“I love the earthiness of Tibetan culture and think this is something often lost in translation in the West. This reverence for text and words manifests in very concrete, tangible ways,” says curator Patrick Dowd.
The exhibition is ongoing until Feb. 20, 2020 in the Liu Institute for Global Issues at UBC.
The power of letters
“Never throw away anything with Tibetan writing. Never place a book on the ground. Every letter is holy; every syllable is mantra,” Dowd writes in his introduction to the exhibition, recalling his first lesson with the Tibetan teacher he studied with in the Indian Himalayas. “They told me every letter of their alphabet was sacred, imbued with the power to liberate beings from suffering.”
Taken from a 13th-century Tibetan poem by Chögyal Pakpa Lodrö Gyeltsen, the title of the exhibition Golden Letters Arrayed Like Stars and Planets captures Tibet’s reverence for letters. For instance, the poet, Pakpa, compares the blue-black paper to the blue sky where golden letters, like stars and planets, are beautifully arranged in lines. This image depicts the transcendental and celestial power of Buddha’s teachings and wisdom that are inscribed in delicately ornamented books.

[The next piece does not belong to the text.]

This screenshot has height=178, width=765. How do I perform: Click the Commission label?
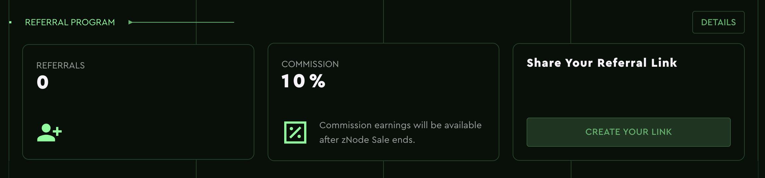[x=310, y=64]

This 8000-line Prajñāpāramitā Sutra (The Discourse on the Perfection of Transcendent Wisdom) is a significant scripture about the ‘perfected manner of understanding the true nature of reality,’ printed in golden ink on deep-blue paper made with lapis rock.

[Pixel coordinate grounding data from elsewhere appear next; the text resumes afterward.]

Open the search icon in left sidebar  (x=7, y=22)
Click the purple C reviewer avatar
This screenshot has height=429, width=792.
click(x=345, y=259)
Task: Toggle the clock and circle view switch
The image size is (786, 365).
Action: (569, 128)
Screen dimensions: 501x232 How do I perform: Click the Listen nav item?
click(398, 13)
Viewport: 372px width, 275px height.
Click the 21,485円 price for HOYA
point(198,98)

Godly blessings in earthly objects
“[The exhibition aims to] take the audience on a kora, [which means] a clockwise ritual circumambulation of holy objects,” says Dowd.

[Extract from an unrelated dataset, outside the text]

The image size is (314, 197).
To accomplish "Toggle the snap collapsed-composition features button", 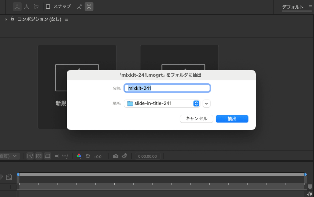I will click(x=89, y=7).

While kora is spiritual in nature, and the displayed objects are imbued with godly blessings, there is an intriguing aspect of materiality that brings the power of Tibetan letters – of stars and planets – down to earth and close to the people who look to the spiritual guidance that has transcended time and space.
The mani stones in the glass display are inscribed with holy mantras and carved by master carvers in Nepal. Above the glass case is an image of the mani wall in Nangchen, Tibet where stones carved with sacred syllables pile up ‘literal mountains of prayers’ around which Tibetans ritually circumambulate. The most common mantra carved is the six-syllable mantra om mani pémé hung.
Another image shows two Tibetans in the forefront, one woman applies ink on the side while another man places a rolling pin on his lap. They each holds down one end of the paper strip on top of a carved woodblock. According to the catalogue, it takes three days on average to engrave a two-sided woodblock, with each letter carved in reverse to create a mirror image for print.
This picture not only shows the traditional Tibetan print culture but also offers an earthly insight into the production and transmission of what is held to be unworldly and divine.
“Devoted human hands function every step of the way, from the making of the ink and paper, to the carving of the blocks, to the printing of the books themselves,” Dowd further explains. “Even though woodblock texts may be harder to read than machine printed ones [because of less precise printing], people value that human connection that went into the production, and this is why the tradition persists.”
Dowd believes that it is important to remember that modern print technology exists in Tibet.
“But the fact that Tibetans still maintain this tradition of woodblock printing, far slower and laborious than modern printing, speaks to the connection between motivation, the hand and the product,” he adds. “There is also a sense that blessings accumulate with age, so these wooden blocks that have been used for years hold centuries of blessings, something not possible with modern printing presses.”